Traefik Enterprise Edition on OpenShift¶

Traefik Enteprise Edition (TraefikEE) is a production-grade, distributed, and highly-available routing solution built on top of Traefik.

TraefikEE Architecture

If you want to learn more about TraefikEE, please refer to the page "Concepts" of the documentation.

Prerequisites¶

This solution guide was tested with the following elements:

OpenShift: 4.1.7, with the oc admin tools from openshift-client
TraefikEE v1.1.6, with the command-line tool traefikeectl
A valid TraefikEE license stored in the environment variable $TRAEFIKEE_LICENSE_KEY
cluster-admin privileges to manage Security Context Constraint
Access to the Kubernetes API with kubectl, with the ability to create and manage namespaces and their resources

Preparing OpenShift¶

From OpenShift version 3.0 onwards, Security Context Constraints give the ability to a cluster-admin to control permissions for pods.

However, because the default Security Context Constraints does not allow binding privileged ports (under 1024), a custom one is required in order to install TraefikEE.

Security Context Constraint¶

Here is an example of Security Context Constraint a cluster-admin can set to a user/Service Account/Group.

traefikee-scc.yaml

---
apiVersion: security.openshift.io/v1
kind: SecurityContextConstraints
metadata:
  annotations:
    kubernetes.io/description: traefikee-scc provides all features of the restricted SCC
      but allows users to run with any UID and any GID.
  name: traefikee-scc
priority: 10

allowHostDirVolumePlugin: false
allowHostIPC: false
allowHostNetwork: false
allowHostPID: false
allowHostPorts: false
allowPrivilegeEscalation: true
allowPrivilegedContainer: false
allowedCapabilities:
- NET_BIND_SERVICE
defaultAddCapabilities: null
fsGroup:
  type: RunAsAny
groups:
- system:authenticated
readOnlyRootFilesystem: false
requiredDropCapabilities:
- MKNOD
runAsUser:
  type: RunAsAny
seLinuxContext:
  type: MustRunAs
supplementalGroups:
  type: RunAsAny
users: []
volumes:
- configMap
- downwardAPI
- emptyDir
- persistentVolumeClaim
- projected
- secret

Adding the Security Context Constraint to OpenShift:

Example with traefikee-scc.yaml

kubectl apply -f ./traefikee-scc.yaml

One Line Installation Requirements¶

Helm is used by the traefikeectl binary and must use a custom Security Context Constraint.

Example¶

helm init

# Create ServiceAccount and ClusterRoleBinding
echo 'apiVersion: v1
kind: ServiceAccount
metadata:
  name: tiller
  namespace: kube-system
---
apiVersion: rbac.authorization.k8s.io/v1
kind: ClusterRoleBinding
metadata:
  name: tiller
roleRef:
  apiGroup: rbac.authorization.k8s.io
  kind: ClusterRole
  name: cluster-admin
subjects:
  - kind: ServiceAccount
    name: tiller
    namespace: kube-system'| kubectl apply -f -

# Init helm and tiller with the created ServiceAccount
helm init --service-account tiller --upgrade

# Add Security Context Constraint named traefikee-scc
kubectl apply -f traefikee-scc.yaml

# Replace restricted Security Context Constraint by traefikee-scc for tiller ServiceAccount
oc adm policy add-scc-to-user traefikee-scc system:serviceaccount:kube-system:tiller
oc adm policy remove-scc-from-user restricted system:serviceaccount:kube-system:tiller

You can then follow the Kubernetes One Line Installation procedure.

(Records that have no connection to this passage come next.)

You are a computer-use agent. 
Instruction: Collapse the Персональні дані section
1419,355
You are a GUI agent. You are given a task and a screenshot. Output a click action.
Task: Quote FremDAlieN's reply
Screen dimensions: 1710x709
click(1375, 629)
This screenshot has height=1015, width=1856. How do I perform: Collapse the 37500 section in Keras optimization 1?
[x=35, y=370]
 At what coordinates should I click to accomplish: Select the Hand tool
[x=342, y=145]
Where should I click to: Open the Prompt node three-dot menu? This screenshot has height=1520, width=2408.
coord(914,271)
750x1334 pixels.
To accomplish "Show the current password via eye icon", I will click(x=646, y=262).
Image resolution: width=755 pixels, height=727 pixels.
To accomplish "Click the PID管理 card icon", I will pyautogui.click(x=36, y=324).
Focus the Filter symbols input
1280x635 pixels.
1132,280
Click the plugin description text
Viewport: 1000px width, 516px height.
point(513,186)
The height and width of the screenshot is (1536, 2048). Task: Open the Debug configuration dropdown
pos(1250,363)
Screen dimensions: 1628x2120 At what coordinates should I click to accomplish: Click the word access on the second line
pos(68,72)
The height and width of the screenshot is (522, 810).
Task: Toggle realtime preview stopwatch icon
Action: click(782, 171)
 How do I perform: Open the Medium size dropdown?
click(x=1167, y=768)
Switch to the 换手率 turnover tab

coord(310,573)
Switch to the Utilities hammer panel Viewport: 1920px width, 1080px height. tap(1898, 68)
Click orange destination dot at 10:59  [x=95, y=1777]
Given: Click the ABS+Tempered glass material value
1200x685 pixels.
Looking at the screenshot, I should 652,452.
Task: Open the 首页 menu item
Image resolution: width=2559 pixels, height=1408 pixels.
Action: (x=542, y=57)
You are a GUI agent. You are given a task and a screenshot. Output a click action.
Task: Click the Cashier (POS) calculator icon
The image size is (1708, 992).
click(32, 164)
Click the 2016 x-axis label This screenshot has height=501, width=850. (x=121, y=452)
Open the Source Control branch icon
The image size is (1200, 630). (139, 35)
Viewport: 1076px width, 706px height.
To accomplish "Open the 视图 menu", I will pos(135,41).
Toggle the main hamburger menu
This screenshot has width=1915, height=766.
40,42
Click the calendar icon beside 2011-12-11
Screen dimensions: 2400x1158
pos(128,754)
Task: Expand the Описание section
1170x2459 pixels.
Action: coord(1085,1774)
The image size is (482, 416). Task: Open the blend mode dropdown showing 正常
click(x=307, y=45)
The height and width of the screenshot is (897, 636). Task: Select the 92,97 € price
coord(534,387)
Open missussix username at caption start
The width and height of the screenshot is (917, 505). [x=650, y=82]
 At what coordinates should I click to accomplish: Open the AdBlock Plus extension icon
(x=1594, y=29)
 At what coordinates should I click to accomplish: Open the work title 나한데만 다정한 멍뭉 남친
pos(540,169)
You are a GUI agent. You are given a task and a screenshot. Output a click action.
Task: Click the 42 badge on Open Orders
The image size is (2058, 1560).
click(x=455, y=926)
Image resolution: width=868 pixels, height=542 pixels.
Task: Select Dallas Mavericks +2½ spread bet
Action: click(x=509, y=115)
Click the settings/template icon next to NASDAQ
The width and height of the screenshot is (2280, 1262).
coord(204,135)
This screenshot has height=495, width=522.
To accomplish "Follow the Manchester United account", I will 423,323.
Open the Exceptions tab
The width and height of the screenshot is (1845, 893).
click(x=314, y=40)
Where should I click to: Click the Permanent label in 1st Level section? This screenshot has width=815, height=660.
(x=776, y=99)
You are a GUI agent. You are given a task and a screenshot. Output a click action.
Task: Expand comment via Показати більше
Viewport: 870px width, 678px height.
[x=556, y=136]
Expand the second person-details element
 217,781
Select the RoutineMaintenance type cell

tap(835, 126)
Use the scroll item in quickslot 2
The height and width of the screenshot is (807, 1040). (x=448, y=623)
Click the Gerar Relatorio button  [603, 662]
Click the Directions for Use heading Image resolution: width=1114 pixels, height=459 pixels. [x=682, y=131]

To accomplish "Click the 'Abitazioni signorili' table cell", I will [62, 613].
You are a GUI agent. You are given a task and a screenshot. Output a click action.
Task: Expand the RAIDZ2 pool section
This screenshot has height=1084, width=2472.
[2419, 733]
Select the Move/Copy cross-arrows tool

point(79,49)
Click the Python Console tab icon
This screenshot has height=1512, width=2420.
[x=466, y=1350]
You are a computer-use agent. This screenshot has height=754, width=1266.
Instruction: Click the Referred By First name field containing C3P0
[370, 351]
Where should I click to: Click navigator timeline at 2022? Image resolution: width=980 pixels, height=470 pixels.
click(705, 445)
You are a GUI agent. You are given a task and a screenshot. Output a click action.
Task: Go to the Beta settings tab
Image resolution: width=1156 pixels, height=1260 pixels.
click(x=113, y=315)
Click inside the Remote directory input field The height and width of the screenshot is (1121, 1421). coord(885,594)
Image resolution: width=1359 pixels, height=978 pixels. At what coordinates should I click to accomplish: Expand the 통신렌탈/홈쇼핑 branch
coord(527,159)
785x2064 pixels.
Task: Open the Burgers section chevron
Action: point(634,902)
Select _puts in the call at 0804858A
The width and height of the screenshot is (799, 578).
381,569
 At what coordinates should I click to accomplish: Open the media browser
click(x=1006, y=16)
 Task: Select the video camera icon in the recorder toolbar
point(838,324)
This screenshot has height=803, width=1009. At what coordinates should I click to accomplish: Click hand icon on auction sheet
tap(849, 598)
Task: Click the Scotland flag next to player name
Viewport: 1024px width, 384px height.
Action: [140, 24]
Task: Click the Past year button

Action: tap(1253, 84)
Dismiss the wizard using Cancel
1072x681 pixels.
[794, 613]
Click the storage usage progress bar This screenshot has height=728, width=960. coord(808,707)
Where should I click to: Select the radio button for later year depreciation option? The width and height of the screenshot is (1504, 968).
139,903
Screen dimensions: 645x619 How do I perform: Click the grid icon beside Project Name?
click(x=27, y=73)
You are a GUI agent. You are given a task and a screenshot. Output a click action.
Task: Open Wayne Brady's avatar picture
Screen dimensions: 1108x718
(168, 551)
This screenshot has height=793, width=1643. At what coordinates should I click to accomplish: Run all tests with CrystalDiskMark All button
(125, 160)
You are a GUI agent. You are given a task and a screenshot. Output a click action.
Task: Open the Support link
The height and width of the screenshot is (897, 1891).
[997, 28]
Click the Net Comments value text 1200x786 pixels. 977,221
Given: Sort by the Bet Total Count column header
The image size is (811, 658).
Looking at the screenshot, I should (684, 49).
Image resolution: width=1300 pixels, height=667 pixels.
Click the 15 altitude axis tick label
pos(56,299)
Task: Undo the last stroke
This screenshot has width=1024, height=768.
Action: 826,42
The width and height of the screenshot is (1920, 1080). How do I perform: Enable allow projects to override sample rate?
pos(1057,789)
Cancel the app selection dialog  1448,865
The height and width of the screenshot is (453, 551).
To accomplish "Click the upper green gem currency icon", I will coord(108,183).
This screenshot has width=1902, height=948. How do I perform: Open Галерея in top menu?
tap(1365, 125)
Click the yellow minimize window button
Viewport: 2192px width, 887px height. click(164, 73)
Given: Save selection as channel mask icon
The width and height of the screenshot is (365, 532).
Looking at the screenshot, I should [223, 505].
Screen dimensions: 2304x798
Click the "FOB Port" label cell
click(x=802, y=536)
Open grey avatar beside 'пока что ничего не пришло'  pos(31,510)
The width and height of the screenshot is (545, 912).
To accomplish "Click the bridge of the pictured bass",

Yaml (Advanced) Installation Requirements¶

The user deploying TraefikEE must have the right Security Context Constraint.

Example¶

Example for my-user

# Add Security Context Constraint named traefikee-scc
kubectl apply -f traefikee-scc.yaml

# Replace restricted Security Context Constraint by traefikee-scc for my-user User
oc adm policy remove-scc-from-user restricted my-user
oc adm policy add-scc-to-user traefikee-scc my-user

Then, follow the TraefikEE on Kubernetes with YAML, either for Single Control Node or Multiple Control Nodes clusters.